Text passage:

Samumed and Regeneration via Altered Wnt Signaling

This article profiles Samumed, who are producing regenerative therapies based on manipulation of Wnt signaling, presently at various early stages in the pipeline. Wnt signaling is implicated in cancer, aging, and regeneration, but like many protein networks it is involved in a large number of very fundamental cellular processes, making precise control of outcomes a challenge. This is something that the Samumed researchers claim to have solved to a large enough degree to produce drugs that target this pathway, with Wnt-based regenerative treatments in the works for a range of tissues:

Samumed has raised $220 million and is halfway through raising another $100 million. The target Samumed researchers went after was obvious: a gene called Wnt, which stands for "wingless integration site," because when you knock it out in fruit flies, they never grow wings. It's a linchpin in a group of genes that control the growth of a developing fetus - whether you're a fly or a person. Together these genes are known as the Wnt pathway. Trigger the right ones and you might revive old flesh. Some cancers do their dirty work by hijacking Wnt, and blocking it might stop tumors. Most other researchers who had searched for Wnt drugs used one of biomedicine's workhorses: a cell line derived from an aborted fetus in the Netherlands in 1973. Those fetal cells are easy to use in the lab, but over the intervening decades they have become very different from normal cells in humans. The Samumed team opted to look for drug targets in colorectal cancer cells that expressed Wnt, comparing them with healthy colon cells that didn't. It took almost three years. Exactly what did they find? Samumed isn't quite saying. Normally a patent explains which chemicals a drug targets. But in 2013 the Supreme Court said that genes aren't patentable, a ruling Samumed interprets as saying the company can have its patents while keeping those biochemical pathways under wraps.

Material provided:
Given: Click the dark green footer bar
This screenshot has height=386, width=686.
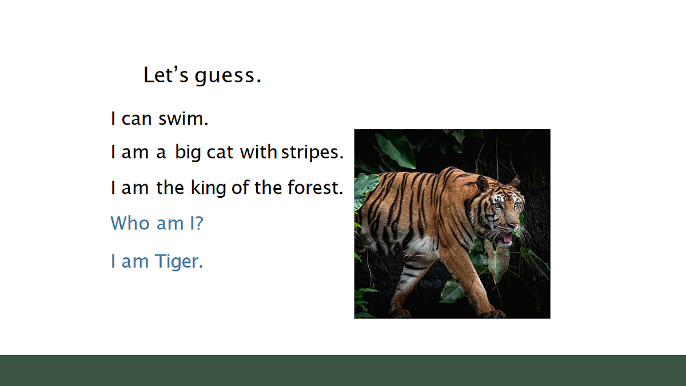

Work request: Copy out the full text about Samumed and Wnt signaling without any changes. Nothing in the listing is needed here.

Written reply:
Samumed and Regeneration via Altered Wnt Signaling

This article profiles Samumed, who are producing regenerative therapies based on manipulation of Wnt signaling, presently at various early stages in the pipeline. Wnt signaling is implicated in cancer, aging, and regeneration, but like many protein networks it is involved in a large number of very fundamental cellular processes, making precise control of outcomes a challenge. This is something that the Samumed researchers claim to have solved to a large enough degree to produce drugs that target this pathway, with Wnt-based regenerative treatments in the works for a range of tissues:

Samumed has raised $220 million and is halfway through raising another $100 million. The target Samumed researchers went after was obvious: a gene called Wnt, which stands for "wingless integration site," because when you knock it out in fruit flies, they never grow wings. It's a linchpin in a group of genes that control the growth of a developing fetus - whether you're a fly or a person. Together these genes are known as the Wnt pathway. Trigger the right ones and you might revive old flesh. Some cancers do their dirty work by hijacking Wnt, and blocking it might stop tumors. Most other researchers who had searched for Wnt drugs used one of biomedicine's workhorses: a cell line derived from an aborted fetus in the Netherlands in 1973. Those fetal cells are easy to use in the lab, but over the intervening decades they have become very different from normal cells in humans. The Samumed team opted to look for drug targets in colorectal cancer cells that expressed Wnt, comparing them with healthy colon cells that didn't. It took almost three years. Exactly what did they find? Samumed isn't quite saying. Normally a patent explains which chemicals a drug targets. But in 2013 the Supreme Court said that genes aren't patentable, a ruling Samumed interprets as saying the company can have its patents while keeping those biochemical pathways under wraps.